# Data in this exercise
***
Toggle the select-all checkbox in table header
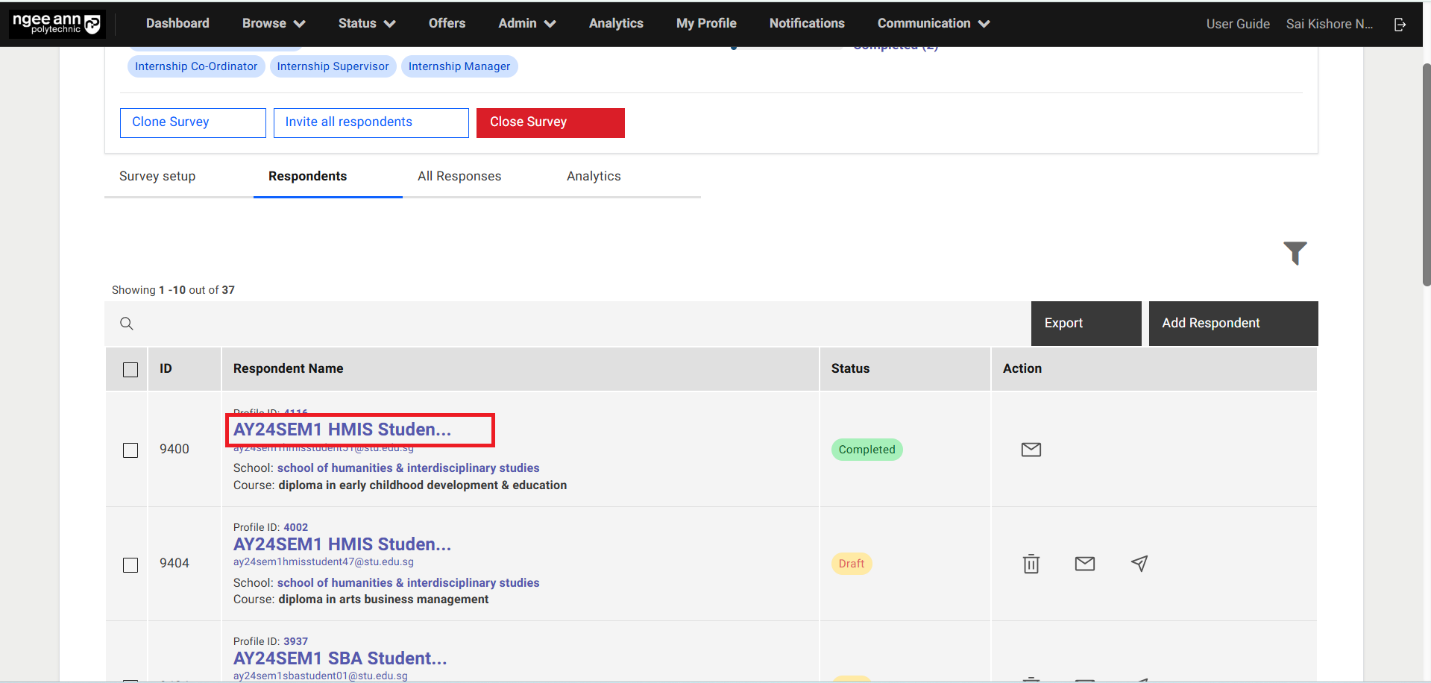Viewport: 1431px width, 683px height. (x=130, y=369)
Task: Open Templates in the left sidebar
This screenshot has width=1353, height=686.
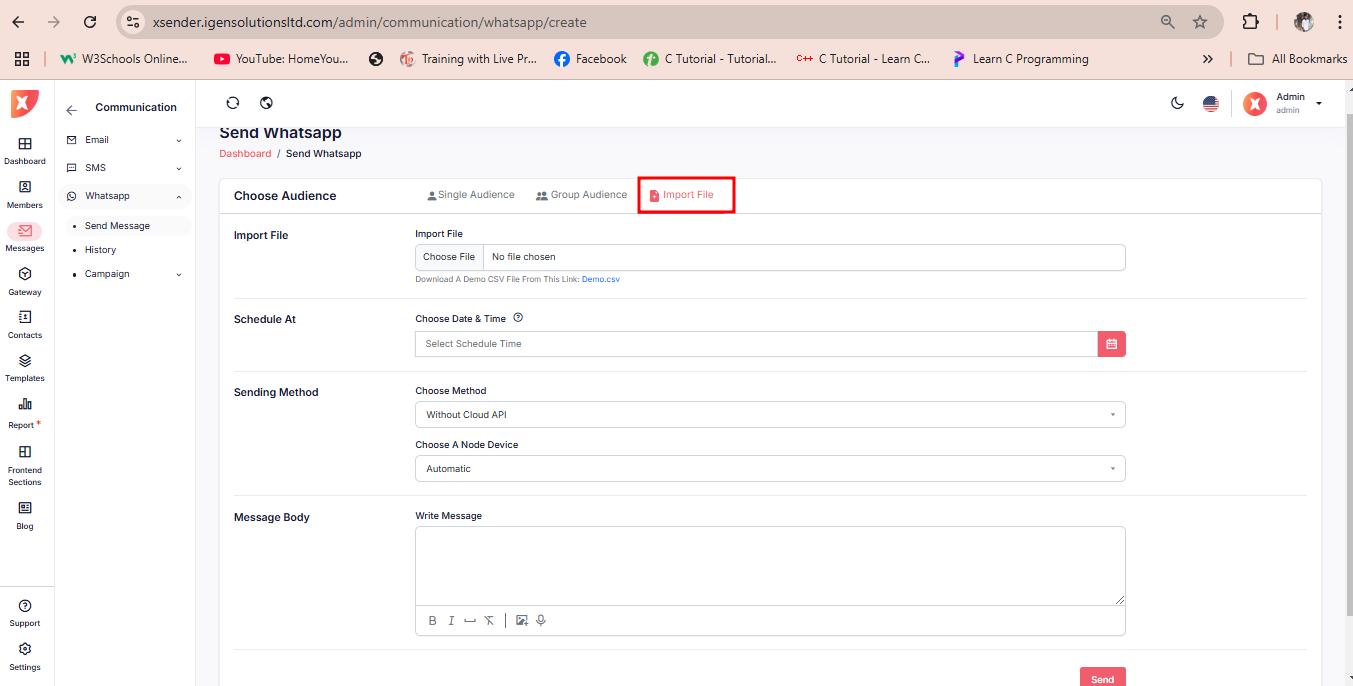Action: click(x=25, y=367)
***
# Required work
Output a verbatim copy of the lines from the line containing "Task: Open Templates in the left sidebar" through the end of the data, both included, without any images.

# Written answer
Task: Open Templates in the left sidebar
This screenshot has width=1353, height=686.
Action: click(x=25, y=367)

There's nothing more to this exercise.